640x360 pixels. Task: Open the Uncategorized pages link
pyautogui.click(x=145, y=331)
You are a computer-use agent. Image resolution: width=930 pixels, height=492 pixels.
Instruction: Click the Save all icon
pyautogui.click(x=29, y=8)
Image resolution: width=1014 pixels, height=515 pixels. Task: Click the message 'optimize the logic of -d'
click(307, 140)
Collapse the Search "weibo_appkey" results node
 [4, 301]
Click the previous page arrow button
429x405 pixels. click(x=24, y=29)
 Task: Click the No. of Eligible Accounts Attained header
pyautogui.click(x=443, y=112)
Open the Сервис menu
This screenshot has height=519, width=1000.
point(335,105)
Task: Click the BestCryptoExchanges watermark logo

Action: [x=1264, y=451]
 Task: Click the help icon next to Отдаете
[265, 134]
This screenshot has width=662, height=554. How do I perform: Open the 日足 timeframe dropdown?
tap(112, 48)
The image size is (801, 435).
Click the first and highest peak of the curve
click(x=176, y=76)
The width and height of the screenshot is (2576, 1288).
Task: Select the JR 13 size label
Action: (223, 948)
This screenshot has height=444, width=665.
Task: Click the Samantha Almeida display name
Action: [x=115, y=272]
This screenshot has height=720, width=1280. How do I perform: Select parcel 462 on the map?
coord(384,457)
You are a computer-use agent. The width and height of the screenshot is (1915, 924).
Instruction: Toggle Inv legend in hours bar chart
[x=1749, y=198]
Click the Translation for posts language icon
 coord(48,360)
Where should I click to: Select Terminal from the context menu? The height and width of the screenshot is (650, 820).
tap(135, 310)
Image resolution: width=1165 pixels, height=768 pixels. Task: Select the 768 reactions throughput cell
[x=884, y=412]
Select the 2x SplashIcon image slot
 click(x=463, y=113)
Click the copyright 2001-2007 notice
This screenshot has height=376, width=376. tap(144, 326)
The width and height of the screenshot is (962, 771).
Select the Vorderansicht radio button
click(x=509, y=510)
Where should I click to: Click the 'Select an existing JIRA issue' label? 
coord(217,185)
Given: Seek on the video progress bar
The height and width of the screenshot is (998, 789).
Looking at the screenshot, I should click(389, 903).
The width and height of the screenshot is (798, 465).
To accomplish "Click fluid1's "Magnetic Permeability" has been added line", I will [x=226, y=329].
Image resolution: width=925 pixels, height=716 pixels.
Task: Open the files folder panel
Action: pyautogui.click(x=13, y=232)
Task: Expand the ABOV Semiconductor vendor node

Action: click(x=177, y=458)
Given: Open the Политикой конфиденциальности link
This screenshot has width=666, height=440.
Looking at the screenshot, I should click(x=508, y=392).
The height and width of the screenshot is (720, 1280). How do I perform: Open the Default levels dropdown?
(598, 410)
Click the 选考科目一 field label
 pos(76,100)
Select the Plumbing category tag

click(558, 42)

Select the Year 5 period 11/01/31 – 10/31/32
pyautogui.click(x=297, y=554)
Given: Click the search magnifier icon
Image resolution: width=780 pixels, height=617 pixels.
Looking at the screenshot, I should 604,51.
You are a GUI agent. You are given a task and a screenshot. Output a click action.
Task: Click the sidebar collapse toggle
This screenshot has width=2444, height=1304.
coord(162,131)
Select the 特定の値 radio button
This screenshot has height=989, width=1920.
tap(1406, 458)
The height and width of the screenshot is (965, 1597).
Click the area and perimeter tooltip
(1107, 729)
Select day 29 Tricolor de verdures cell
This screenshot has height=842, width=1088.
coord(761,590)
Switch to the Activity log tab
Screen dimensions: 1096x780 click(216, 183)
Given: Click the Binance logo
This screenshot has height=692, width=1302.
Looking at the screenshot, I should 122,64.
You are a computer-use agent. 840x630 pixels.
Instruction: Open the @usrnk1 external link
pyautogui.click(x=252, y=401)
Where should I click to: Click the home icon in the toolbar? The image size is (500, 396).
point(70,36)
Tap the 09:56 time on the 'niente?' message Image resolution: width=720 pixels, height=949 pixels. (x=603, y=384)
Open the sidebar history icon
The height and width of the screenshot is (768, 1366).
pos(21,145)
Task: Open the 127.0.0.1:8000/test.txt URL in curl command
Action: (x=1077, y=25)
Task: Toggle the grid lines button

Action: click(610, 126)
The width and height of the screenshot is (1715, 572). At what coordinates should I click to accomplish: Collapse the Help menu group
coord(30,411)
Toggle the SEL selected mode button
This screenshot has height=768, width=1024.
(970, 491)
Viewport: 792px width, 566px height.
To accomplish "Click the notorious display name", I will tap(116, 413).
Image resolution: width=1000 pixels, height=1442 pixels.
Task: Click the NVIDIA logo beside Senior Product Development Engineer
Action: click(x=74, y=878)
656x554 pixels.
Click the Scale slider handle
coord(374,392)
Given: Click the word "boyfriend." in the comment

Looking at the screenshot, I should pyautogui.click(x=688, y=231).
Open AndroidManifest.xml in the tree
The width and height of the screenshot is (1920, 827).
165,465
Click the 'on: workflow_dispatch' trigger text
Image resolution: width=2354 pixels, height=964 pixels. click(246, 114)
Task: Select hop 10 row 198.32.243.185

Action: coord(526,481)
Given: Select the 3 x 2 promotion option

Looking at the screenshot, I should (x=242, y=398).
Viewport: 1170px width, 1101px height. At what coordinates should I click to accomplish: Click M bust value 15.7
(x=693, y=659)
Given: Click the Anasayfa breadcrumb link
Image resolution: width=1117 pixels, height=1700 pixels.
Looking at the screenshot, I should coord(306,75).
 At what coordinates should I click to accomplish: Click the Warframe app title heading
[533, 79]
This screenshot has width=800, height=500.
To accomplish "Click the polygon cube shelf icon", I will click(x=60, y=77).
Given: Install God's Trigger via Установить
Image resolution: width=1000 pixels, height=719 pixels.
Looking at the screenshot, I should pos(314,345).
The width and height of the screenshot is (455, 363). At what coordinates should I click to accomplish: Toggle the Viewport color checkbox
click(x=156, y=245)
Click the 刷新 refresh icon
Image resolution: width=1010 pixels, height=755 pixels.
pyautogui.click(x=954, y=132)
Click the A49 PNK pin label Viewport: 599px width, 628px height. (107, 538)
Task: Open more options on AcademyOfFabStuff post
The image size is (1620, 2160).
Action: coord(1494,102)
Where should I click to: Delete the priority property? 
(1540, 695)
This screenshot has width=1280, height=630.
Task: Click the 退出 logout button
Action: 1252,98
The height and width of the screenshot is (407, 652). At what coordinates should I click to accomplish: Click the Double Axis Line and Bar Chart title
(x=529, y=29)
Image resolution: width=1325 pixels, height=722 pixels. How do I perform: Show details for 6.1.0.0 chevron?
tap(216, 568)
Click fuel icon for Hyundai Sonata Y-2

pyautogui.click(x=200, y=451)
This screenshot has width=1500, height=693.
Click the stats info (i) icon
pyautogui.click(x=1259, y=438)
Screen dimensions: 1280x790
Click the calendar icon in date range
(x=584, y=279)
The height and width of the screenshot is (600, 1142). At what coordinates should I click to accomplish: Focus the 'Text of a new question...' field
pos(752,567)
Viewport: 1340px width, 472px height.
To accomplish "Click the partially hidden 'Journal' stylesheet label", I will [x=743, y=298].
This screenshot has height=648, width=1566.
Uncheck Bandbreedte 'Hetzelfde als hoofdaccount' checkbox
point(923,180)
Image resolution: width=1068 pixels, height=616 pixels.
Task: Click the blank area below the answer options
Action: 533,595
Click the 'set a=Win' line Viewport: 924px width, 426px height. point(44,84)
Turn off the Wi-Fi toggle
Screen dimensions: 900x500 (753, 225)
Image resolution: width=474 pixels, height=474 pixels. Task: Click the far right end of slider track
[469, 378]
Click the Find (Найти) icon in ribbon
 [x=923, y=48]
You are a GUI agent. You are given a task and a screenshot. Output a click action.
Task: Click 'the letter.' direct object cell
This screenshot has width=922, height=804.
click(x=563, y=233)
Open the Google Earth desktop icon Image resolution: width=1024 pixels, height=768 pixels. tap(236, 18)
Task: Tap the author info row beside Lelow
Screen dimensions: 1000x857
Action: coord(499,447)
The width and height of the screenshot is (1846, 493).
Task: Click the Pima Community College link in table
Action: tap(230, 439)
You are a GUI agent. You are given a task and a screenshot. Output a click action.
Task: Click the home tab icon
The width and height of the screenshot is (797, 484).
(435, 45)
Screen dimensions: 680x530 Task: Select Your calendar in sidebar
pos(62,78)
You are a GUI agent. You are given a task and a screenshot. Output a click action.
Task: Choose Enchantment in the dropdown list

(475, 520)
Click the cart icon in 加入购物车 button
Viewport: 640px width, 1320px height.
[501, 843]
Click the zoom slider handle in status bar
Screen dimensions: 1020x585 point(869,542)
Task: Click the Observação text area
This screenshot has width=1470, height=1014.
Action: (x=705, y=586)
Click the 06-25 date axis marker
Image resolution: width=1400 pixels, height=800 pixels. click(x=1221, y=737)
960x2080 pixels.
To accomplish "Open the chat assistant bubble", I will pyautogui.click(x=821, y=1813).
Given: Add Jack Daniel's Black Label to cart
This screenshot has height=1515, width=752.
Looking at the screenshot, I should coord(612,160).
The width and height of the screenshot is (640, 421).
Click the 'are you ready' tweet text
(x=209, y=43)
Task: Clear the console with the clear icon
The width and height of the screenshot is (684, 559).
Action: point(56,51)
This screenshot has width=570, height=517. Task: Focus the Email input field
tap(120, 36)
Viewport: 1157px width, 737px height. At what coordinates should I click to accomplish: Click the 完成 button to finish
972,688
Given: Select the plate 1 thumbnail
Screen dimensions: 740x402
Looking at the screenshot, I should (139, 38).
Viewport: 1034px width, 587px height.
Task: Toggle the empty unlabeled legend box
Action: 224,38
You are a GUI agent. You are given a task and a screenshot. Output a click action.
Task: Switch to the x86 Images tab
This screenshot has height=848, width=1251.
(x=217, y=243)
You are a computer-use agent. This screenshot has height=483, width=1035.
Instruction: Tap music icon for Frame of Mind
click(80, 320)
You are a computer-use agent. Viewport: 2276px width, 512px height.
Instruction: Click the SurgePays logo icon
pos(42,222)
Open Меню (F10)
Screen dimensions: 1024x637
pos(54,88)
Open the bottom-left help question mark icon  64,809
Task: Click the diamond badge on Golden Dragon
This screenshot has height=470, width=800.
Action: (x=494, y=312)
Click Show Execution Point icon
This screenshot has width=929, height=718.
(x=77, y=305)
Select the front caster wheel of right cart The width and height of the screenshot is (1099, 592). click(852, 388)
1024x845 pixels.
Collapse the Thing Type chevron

**TASK INSTRUCTIONS**
Among the records above, extract exactly the lines from the line with "Given: Install God's Trigger via Установить" to the line with "This screenshot has height=648, width=1566.", both lines included, and leave out the rest.

**EXERCISE ANSWER**
Given: Install God's Trigger via Установить
Image resolution: width=1000 pixels, height=719 pixels.
Looking at the screenshot, I should pos(314,345).
The width and height of the screenshot is (455, 363). At what coordinates should I click to accomplish: Toggle the Viewport color checkbox
click(x=156, y=245)
Click the 刷新 refresh icon
Image resolution: width=1010 pixels, height=755 pixels.
pyautogui.click(x=954, y=132)
Click the A49 PNK pin label Viewport: 599px width, 628px height. (107, 538)
Task: Open more options on AcademyOfFabStuff post
The image size is (1620, 2160).
Action: coord(1494,102)
Where should I click to: Delete the priority property? 
(1540, 695)
This screenshot has width=1280, height=630.
Task: Click the 退出 logout button
Action: 1252,98
The height and width of the screenshot is (407, 652). At what coordinates should I click to accomplish: Click the Double Axis Line and Bar Chart title
(x=529, y=29)
Image resolution: width=1325 pixels, height=722 pixels. How do I perform: Show details for 6.1.0.0 chevron?
tap(216, 568)
Click fuel icon for Hyundai Sonata Y-2

pyautogui.click(x=200, y=451)
This screenshot has width=1500, height=693.
Click the stats info (i) icon
pyautogui.click(x=1259, y=438)
Screen dimensions: 1280x790
Click the calendar icon in date range
(x=584, y=279)
The height and width of the screenshot is (600, 1142). At what coordinates should I click to accomplish: Focus the 'Text of a new question...' field
pos(752,567)
Viewport: 1340px width, 472px height.
To accomplish "Click the partially hidden 'Journal' stylesheet label", I will [x=743, y=298].
This screenshot has height=648, width=1566.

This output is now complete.